**Problem description**:
Exactly transcribe the line that holds "Menden (126, 2301)" and every remaining line of the records, up to and including the final one, with nothing else.

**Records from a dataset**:
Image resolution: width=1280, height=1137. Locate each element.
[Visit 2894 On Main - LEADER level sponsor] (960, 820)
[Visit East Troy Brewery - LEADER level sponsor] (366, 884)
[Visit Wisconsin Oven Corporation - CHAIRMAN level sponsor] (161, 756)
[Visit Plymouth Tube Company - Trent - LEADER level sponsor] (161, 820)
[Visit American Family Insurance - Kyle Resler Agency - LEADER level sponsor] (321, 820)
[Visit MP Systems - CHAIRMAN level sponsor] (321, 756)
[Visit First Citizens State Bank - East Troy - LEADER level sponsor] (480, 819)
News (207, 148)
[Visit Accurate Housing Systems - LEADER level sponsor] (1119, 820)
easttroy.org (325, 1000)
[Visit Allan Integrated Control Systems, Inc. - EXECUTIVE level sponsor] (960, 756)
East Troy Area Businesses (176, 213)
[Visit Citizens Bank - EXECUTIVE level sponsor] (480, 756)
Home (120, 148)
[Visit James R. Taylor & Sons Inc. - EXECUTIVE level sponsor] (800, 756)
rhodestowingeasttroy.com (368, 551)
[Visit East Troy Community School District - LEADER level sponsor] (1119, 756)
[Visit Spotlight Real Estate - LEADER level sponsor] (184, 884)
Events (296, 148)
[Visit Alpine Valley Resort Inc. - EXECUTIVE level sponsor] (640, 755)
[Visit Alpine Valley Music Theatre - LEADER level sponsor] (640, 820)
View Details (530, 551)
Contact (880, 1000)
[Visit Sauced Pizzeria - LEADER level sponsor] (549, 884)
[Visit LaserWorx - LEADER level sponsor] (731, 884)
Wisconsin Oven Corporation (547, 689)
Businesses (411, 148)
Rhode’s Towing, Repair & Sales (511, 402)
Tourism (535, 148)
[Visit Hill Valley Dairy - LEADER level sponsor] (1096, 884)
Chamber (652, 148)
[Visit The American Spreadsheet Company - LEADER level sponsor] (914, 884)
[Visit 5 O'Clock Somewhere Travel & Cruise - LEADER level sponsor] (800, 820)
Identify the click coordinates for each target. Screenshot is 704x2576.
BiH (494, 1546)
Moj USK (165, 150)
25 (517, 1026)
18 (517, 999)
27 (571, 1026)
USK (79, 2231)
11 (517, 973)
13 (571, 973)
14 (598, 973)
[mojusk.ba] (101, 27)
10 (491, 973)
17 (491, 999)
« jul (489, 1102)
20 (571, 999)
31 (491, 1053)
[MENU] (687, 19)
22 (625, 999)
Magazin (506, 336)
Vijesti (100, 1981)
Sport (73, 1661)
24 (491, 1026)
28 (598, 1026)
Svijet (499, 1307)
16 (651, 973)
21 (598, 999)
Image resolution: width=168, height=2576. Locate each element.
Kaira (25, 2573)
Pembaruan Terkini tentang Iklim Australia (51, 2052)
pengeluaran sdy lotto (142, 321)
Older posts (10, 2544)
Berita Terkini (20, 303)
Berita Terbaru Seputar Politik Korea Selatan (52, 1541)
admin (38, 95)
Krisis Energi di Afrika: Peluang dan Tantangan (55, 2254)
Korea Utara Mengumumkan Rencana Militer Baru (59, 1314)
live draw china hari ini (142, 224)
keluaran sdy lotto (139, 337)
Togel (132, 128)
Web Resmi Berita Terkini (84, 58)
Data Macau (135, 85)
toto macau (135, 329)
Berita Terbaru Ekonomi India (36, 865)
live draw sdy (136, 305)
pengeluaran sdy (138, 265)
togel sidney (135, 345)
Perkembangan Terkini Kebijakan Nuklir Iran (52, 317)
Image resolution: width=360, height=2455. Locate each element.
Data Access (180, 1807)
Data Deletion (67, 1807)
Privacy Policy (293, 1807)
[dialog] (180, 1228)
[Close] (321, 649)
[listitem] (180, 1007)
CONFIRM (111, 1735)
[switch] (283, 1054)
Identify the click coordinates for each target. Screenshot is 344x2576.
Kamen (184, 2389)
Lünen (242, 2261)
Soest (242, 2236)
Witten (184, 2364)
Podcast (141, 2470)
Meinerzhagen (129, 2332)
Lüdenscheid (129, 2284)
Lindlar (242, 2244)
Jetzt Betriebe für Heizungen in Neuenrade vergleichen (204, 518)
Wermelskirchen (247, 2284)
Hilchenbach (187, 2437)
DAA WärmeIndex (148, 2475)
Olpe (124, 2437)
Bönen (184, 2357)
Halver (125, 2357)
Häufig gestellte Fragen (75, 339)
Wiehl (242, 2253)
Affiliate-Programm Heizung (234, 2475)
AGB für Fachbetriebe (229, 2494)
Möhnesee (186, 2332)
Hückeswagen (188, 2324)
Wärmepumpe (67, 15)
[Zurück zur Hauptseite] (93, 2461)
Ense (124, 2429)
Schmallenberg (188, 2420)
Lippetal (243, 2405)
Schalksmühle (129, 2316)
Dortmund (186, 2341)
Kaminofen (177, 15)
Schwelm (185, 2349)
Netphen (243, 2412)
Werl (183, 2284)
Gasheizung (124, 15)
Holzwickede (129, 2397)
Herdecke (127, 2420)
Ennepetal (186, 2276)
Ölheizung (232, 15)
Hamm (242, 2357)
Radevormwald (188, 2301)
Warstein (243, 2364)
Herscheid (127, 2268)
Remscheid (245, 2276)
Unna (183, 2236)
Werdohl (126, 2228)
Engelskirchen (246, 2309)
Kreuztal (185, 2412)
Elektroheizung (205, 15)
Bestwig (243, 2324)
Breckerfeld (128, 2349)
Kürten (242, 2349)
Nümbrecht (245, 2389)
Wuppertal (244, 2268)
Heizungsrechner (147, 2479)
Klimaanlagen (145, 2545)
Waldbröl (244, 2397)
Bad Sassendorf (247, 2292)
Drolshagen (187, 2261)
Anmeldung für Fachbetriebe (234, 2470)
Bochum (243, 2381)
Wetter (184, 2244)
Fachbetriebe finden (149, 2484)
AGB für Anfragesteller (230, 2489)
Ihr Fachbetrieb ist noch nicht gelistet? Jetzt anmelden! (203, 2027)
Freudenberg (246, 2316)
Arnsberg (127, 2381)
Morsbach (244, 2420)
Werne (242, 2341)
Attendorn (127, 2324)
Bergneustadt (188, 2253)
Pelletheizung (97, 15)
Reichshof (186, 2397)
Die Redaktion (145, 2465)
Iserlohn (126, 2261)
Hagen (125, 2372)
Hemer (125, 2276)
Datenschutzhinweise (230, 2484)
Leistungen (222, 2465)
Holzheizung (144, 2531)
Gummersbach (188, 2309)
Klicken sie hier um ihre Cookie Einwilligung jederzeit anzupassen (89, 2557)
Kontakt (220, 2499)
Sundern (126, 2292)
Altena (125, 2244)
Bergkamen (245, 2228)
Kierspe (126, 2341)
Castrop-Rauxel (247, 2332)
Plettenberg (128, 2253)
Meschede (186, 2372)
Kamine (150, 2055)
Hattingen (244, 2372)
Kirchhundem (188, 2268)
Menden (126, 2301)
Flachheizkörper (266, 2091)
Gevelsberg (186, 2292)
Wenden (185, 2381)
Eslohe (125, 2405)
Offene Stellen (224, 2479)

**Task response**:
Menden (126, 2301)
Flachheizkörper (266, 2091)
Gevelsberg (186, 2292)
Wenden (185, 2381)
Eslohe (125, 2405)
Offene Stellen (224, 2479)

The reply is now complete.